If you can’t get fresh mulberry leaves, commercially available silkworm chow is the alternative. These artificial diets are typically sold as a dry powder or block that you rehydrate and prepare at home. A straightforward recipe used in research combines mulberry leaf powder and soybean flour in a 1:1 ratio, though commercial products may include additional ingredients to boost nutrition.

Once prepared, artificial diet firms up to a soft, cheese-like texture. You feed it to the worms by grating thin layers directly over them using the smallest holes on a standard cheese grater. This works especially well for tiny hatchlings that can’t chew through thick pieces of food.

Artificial diets do come with measurable downsides. Silkworms raised on them take roughly 12 to 13% longer to develop through their larval stages compared to those eating fresh leaves. Cocoon shell quality, which reflects how efficiently the worm converts food into silk, also tends to be lower on artificial diets. For classroom projects or small hobby batches, these differences are minor. For anyone trying to produce quality silk, fresh mulberry leaves are clearly superior.

Feeding Hatchlings and Early Instars

Newly hatched silkworms are tiny, about the size of an eyelash, and need their food delivered in very small pieces. If you’re using fresh leaves, chop or shred them into thin strips no wider than the worms themselves. If you’re using artificial diet, grate a thin layer directly over the hatchlings in their container, covering the entire surface area so every worm has food within reach.

During the first two instars (roughly the first week), feeding twice a day is generally sufficient. The worms are small, eat slowly, and don’t consume much. Keep food fresh by removing dried-out leaf pieces before adding new ones.

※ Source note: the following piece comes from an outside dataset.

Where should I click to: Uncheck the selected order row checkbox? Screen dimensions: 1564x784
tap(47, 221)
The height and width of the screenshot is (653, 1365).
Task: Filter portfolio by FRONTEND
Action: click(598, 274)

Leftover food that stays moist too long can develop mold, which is harmful to the larvae.

Feeding Later Instars

Appetite increases dramatically from the third instar onward. By the fifth and final instar, silkworms are eating machines, consuming several times their body weight in leaves before they stop eating and begin spinning their cocoon. Research on feeding frequency shows that three to five feedings per day, spaced four to five hours apart, produce the best growth and cocoon outcomes for these later stages.

At this point, you can offer whole mulberry leaves rather than chopped pieces. Lay fresh leaves directly on top of the worms. They’ll crawl up and feed from the underside. Replace uneaten leaves once they begin to dry out or wilt. During their final instar, a batch of several dozen worms can go through a surprising volume of leaves daily, so plan your leaf supply ahead of time.

What Not to Feed Silkworms

Silkworms cannot survive on lettuce, cabbage, spinach, or other common greens. While very young larvae may nibble on certain alternative leaves out of hunger, they will not complete development on anything other than mulberry or a mulberry-based artificial diet. Some online sources suggest alternatives like osage orange leaves (from a related plant family), but these are unreliable for full development and should only be considered as a very short-term emergency option, not a replacement.

Avoid feeding any leaves that are yellowed, spotted with fungus, or visibly damaged by other insects. Contaminated or decaying plant material introduces bacteria and pathogens into the rearing container. Keep the feeding environment clean by removing frass (droppings) and old leaf debris every day or two, especially in later instars when waste accumulates quickly.